Motions de censure : Édouard Philippe en première ligne à l'Assemblée nationale

Le Palais Bourbon examine aujourd'hui deux motions de censure déposées par l'opposition dans l'affaire Benalla. C'est le Premier ministre qui répondra aux députés. 

Édouard Phillipe, à l\'Assemblée nationale, le 24 juillet 2018. 
Édouard Phillipe, à l'Assemblée nationale, le 24 juillet 2018.  (BERTRAND GUAY / AFP)

L'affaire Benalla se poursuit, avec deux motions de censure examinées mardi après-midi à l'Assemblée nationale. La gauche et Les Républicains ont décidé d'interpeller le gouvernement, même s'ils n'ont aucune chance de le faire tomber. Mais les débats promettent des joutes oratoires avec le Premier ministre.   

Édouard Philippe répondra aux deux motions 

Pour l'ancien maire du Havre, la stratégie sera un peu "j'y suis pour rien, mais je fais le boulot". Son entourage souligne malicieusement que c'est surtout l'Élysée et le ministère de l'Intérieur qui étaient dans la lessiveuse jusqu'à maintenant. Mais Matignon assume, et se dit concerné par l'affaire pour au moins deux raisons. 

D'abord parce que l'opposition parle de milices paralèlles, critique les commissions d'enquête et dénonce le manque de transparence de l'exécutif. Des arguments qui mettent en cause tout le gouvernement. Et aussi parce qu'institutionnellement, c'est le Premier ministre qui est responsable devant le Parlement.

Le Premier ministre veut dénoncer "une collusion opportuniste" 

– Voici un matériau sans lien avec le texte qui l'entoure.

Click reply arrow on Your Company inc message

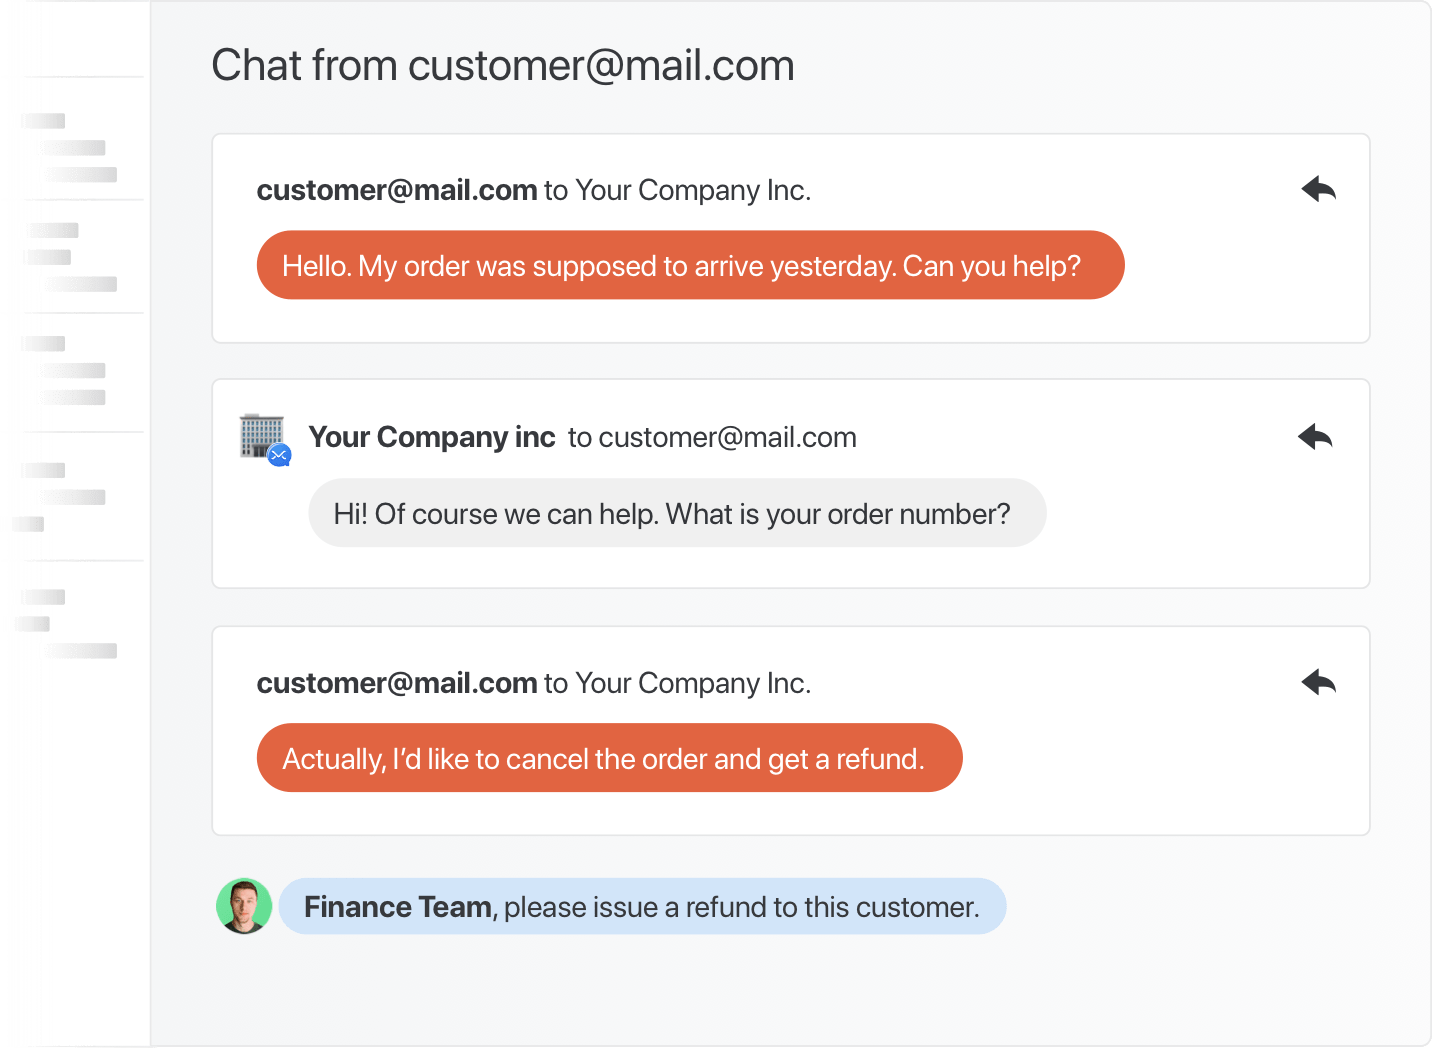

Édouard Phlippe a préparé un discours très offensif. Il sera factuel, mais pas seulement. Le Premier ministre va profiter de l'occasion pour dénoncer à nouveau une "instrumentalisation politique de l'affaire", et de fustiger une "opposition qui n'avait pas de prise jusque-là". Une "collusion gauche-droite opportuniste" et "de la politique politicienne" tranche un conseiller qui prévient : "qu'ils n'attendent pas des excuses !"

Il n'y aura pas de repentance, mais Matignon espère la fin de l'orage. "Ces motions de censure sont une opportunité pour nous", assure ce proche du Premier ministre pour qui "c'est la photo finish, après, plus question de feuilletonner".